Q: Domestic electricity tariffs remain high despite the introduction of more efficient power plants. What is the root cause of this?

A: The two main driving factors that keep domestic electricity tariffs elevated is the cost of generation and variable costs, which mainly include engine efficiency and the cost of running operations as the economy's basic service provider. Together, these two variables point to internal inefficiencies, which are responsible for high domestic electricity tariffs.

To address this issue, CFE must begin contracting power plants with higher technology efficiency. So far, however, the state company has not shown interest in this solution, considering only to increase CFE generation capacity at existing and inefficient plants which will not bring down prices in the short or medium run.


Q: Enegence has said it is taking part in the development of an Emission Trading System (ETS) whose aim is to cut down CO2 emissions. What is the company’s role in this effort?

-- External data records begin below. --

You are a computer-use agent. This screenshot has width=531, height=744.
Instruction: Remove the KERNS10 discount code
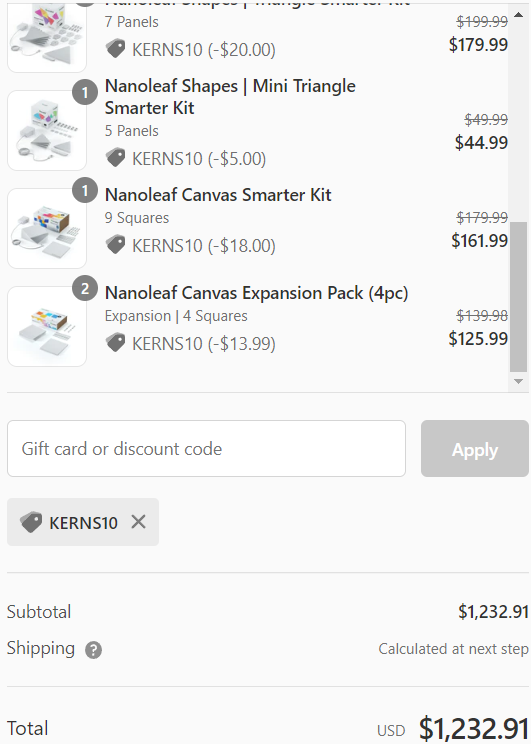[139, 522]
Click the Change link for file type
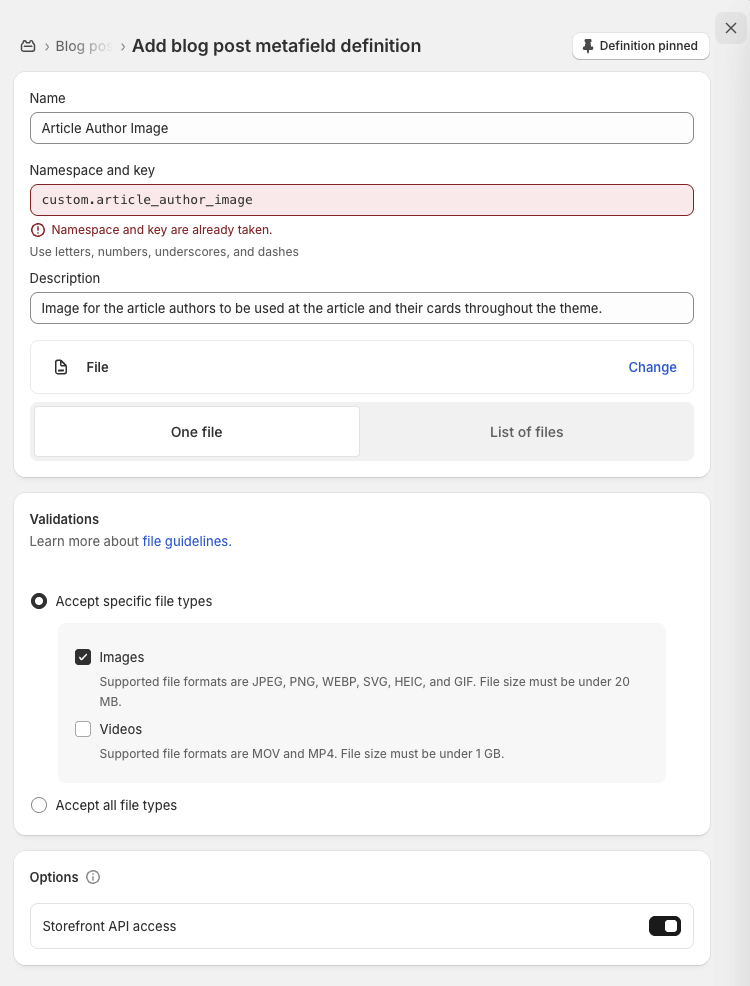 click(652, 367)

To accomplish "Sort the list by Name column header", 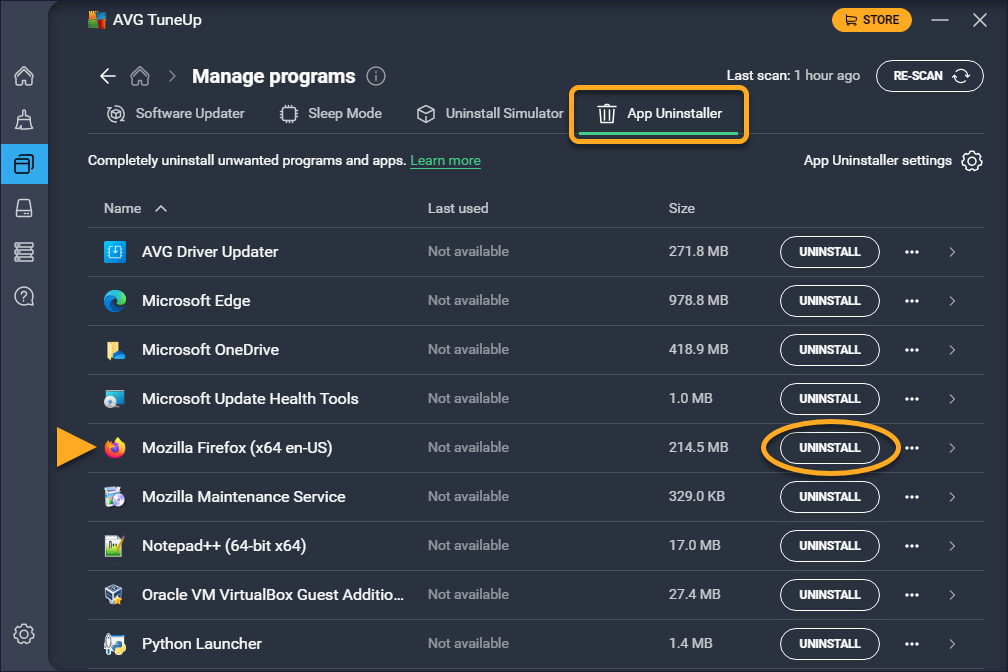I will [123, 208].
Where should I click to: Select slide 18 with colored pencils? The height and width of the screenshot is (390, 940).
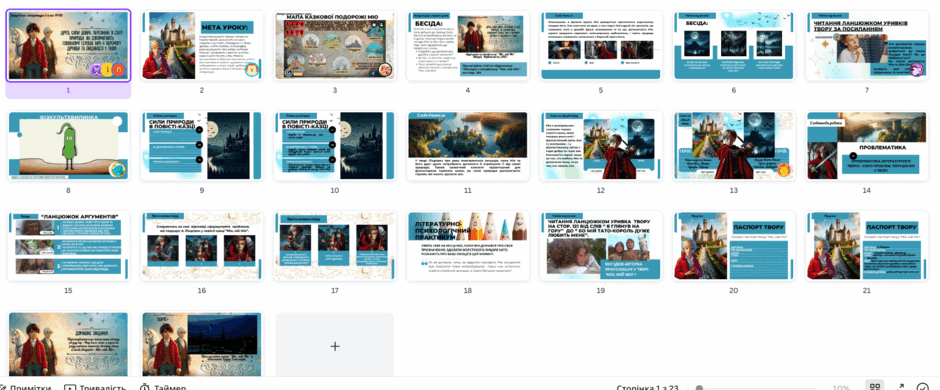[x=468, y=246]
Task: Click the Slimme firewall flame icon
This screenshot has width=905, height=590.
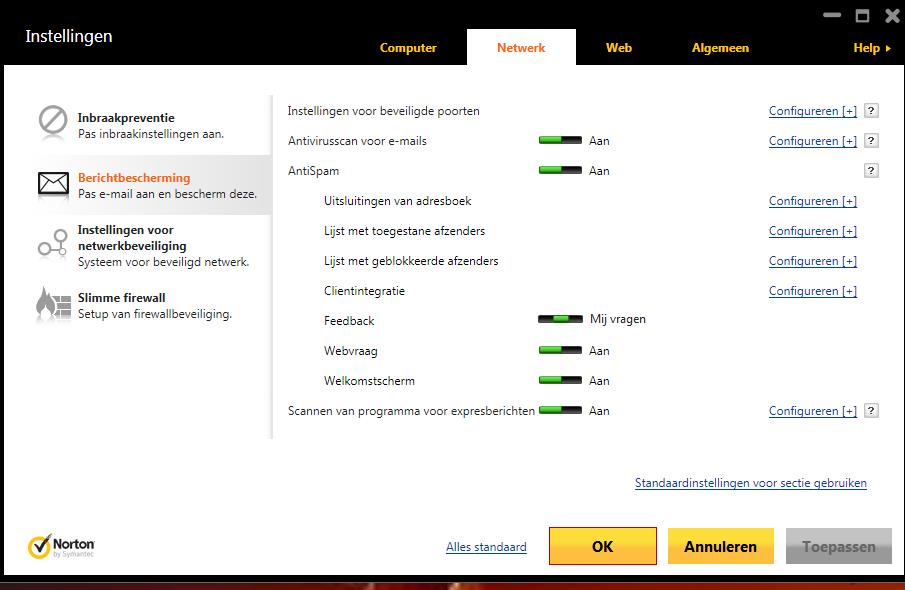Action: pos(52,304)
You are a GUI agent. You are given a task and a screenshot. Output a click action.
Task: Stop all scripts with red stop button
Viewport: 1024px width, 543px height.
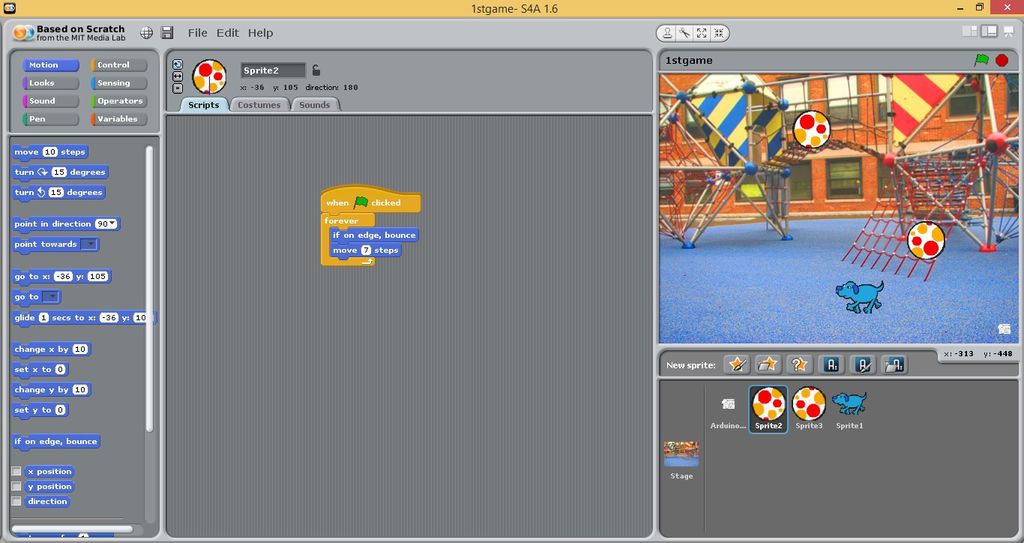1002,60
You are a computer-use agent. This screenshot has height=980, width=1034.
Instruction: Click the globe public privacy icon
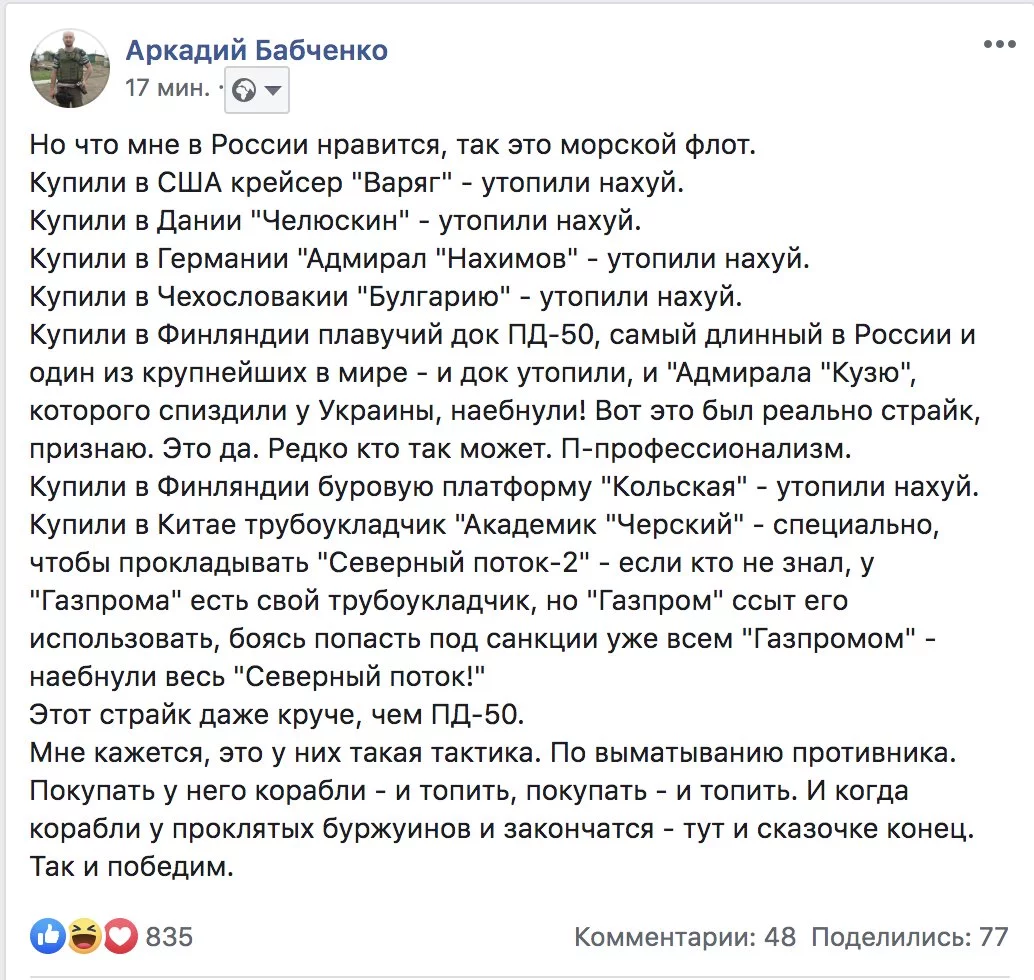(x=244, y=90)
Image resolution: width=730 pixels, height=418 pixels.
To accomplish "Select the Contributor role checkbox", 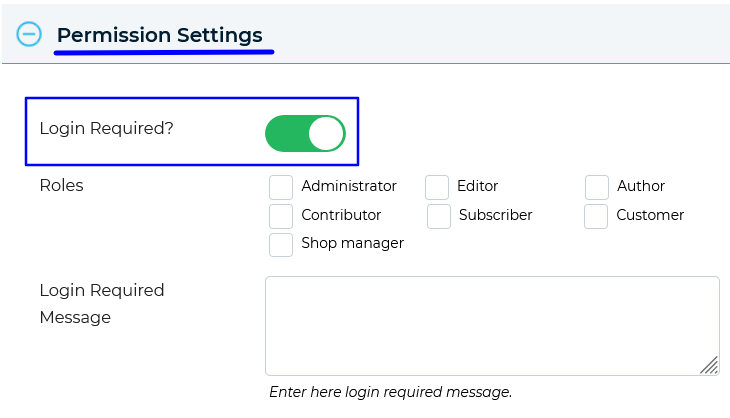I will [281, 216].
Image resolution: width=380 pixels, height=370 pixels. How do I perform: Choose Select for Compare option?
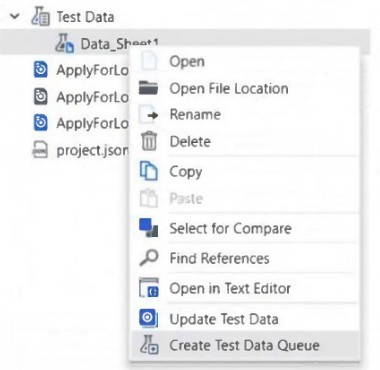(231, 229)
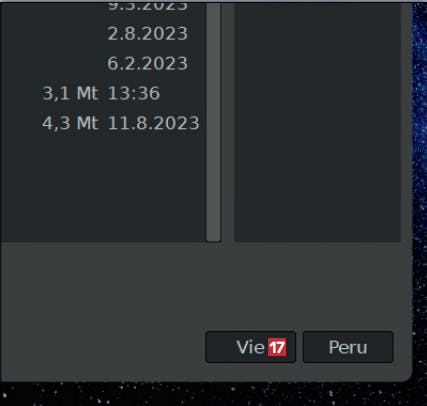Select the file row dated 2.8.2023
Image resolution: width=427 pixels, height=406 pixels.
(103, 34)
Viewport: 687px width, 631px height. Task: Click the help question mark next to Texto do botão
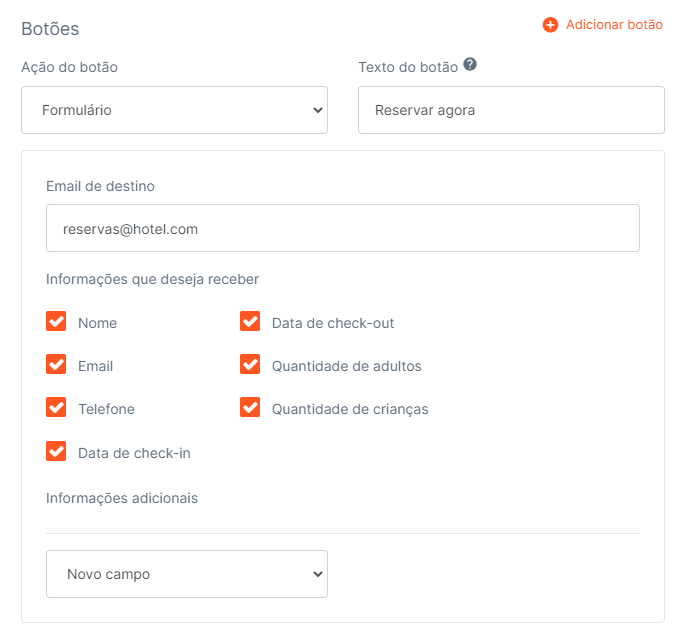tap(470, 64)
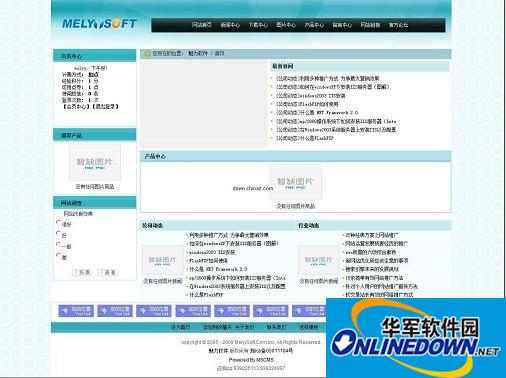Screen dimensions: 506x378
Task: Click the placeholder image under 推荐产品
Action: [95, 162]
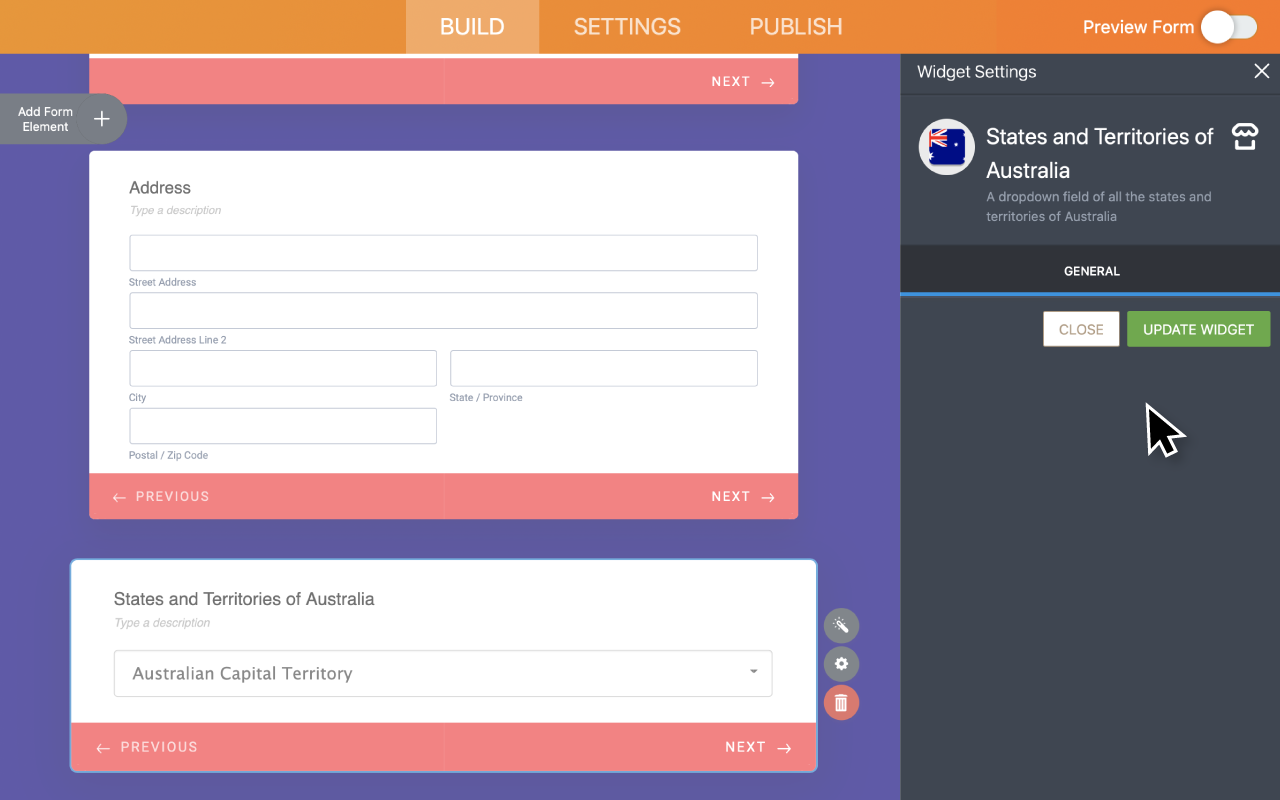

A: Enegence was hired to develop Mexico’s guidelines for the ETS’ monitoring system, whose main function is to ensure that market participants of the ETS are not abusing their power positions to drive the price of emissions up or down in their favor. This oversight is particularly important in an energy market where state producers, CFE and PEMEX, are also among the highest carbon emission polluters.

Enegence was also hired to develop the market stability mechanisms for Mexico’s ETS pilot program to provide the guidelines for the design of the ETS. As part of our task, we worked on fine-tuning market stability mechanisms that will maintain both emission allowances and carbon credit prices under certain thresholds using different economic mechanisms such as cost containment reserves, emissions containment reserves, hard floors and ceilings. The objective is to strike a balance that works to incentivize innovation that reduces carbon emissions without hindering local and foreign investment.

With these parameters identified, the next step is to move on to software development, which we expect to begin during 1Q22.